Betapa cepatnya situasi berbalik. Beberapa bulan lalu, Adica protektif pada Calvin. Sampai-sampai meminta Anton menjaganya. Sekarang justru Calvin yang over protektif pada Adica.

Di dalam lift, Adica meminta sesuatu pada Calvin. Ia ingin berziarah ke makam kedua orang tuanya. Calvin setuju. Ia pun ingin menziarahi makam Papa-Mamanya.

**     

Syukur tak pernah lepas dari hatinya. Beginilah jadinya bila berbuat sesuatu demi kebaikan. Selama mendampingi dan membantu Syifa merawat Adica, Calvin merasa sehat. Ia seolah diberi kekuatan oleh Allah. Dirinya memegang amanah menjaga adik angkatnya yang sakit parah. Ia pun mendorong dirinya sendiri untuk tetap kuat. Buktinya, Calvin tak merasakan sakit sedikit pun. Allah selalu merestui niat baik.

Allah memudahkan langkahnya. Tak terkecuali saat menyetir mobil dalam jarak jauh dari kota bunga ke San Diego Hills. Berkali-kali Adica ingin menggantikan, tetapi ditolaknya. Seetengah perjalanan, Calvin toh mengalah juga. Ia melakukannya hanya karena ingin menyenangkan hati Adica.

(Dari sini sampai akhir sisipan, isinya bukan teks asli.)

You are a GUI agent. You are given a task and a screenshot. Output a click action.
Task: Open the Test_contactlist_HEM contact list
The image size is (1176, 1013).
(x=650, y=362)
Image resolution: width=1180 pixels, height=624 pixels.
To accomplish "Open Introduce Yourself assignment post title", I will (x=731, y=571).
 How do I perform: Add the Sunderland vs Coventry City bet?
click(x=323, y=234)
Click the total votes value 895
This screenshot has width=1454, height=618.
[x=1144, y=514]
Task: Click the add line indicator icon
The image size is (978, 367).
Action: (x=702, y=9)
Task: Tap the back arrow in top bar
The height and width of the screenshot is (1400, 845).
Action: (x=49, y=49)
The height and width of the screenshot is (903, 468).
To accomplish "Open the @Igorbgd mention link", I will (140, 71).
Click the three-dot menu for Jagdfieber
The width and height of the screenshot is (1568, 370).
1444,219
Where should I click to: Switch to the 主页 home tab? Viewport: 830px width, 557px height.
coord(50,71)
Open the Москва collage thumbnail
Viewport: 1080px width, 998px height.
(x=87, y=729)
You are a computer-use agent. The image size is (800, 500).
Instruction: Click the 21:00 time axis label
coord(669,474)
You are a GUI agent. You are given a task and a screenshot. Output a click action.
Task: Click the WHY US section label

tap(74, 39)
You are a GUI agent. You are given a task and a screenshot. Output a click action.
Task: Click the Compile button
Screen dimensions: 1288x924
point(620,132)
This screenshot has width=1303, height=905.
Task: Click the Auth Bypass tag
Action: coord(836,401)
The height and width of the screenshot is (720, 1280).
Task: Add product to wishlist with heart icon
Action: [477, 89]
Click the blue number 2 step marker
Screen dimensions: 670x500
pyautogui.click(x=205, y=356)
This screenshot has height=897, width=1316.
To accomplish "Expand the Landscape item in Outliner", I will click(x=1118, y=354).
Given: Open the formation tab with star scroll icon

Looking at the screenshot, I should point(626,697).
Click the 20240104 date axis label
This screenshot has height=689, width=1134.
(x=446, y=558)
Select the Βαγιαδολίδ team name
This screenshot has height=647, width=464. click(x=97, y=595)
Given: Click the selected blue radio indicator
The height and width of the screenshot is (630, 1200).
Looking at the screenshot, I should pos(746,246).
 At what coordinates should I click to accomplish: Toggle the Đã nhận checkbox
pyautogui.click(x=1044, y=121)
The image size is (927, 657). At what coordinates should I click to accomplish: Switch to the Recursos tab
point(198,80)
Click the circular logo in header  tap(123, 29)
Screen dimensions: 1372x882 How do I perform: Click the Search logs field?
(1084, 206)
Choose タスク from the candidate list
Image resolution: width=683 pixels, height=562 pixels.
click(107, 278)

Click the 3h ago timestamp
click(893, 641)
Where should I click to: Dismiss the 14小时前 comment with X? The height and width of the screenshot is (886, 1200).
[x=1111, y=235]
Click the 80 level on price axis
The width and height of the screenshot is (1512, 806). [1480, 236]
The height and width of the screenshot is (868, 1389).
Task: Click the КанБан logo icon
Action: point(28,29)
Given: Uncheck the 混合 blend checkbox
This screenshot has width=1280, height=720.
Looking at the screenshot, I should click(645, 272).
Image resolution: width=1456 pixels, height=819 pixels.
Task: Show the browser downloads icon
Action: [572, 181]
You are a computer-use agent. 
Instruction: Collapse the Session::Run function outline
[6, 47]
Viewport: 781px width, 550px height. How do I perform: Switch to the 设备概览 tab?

Alhasil sisa perjalanan dilewati Calvin dengan memperbaharui isi melodisilvi.com. Hari ini Calvin tertarik mengangkat isu kebocoran data Facebook dalam tulisannya. Menurut Calvin, bocornya data Facebook barulah awal sebelum masa keterbukaan data. Brilian juga pemikirannya.

Tepat ketika tulisan itu diposting, Calvin dan Adica sampai di San Diego Hills. Sebuah pemakaman yang lain dari pada yang lain. Taman pemakaman eksklusif super mewah milik Lipo Group itu jauh dari kesan suram. Taman pemakaman ini lebih mirip tempat rekreasi keluarga. Restoran La Collina, danau lengkap dengan perahu dayungnya, tempat ibadah, florist and gift shop, dan sales office bernuansa country club menjadi fasilitas yang memanjakan para peziarah.

"Kalau aku meninggal, aku ingin dimakamkan di sini." ujar Adica mengagetkan Calvin.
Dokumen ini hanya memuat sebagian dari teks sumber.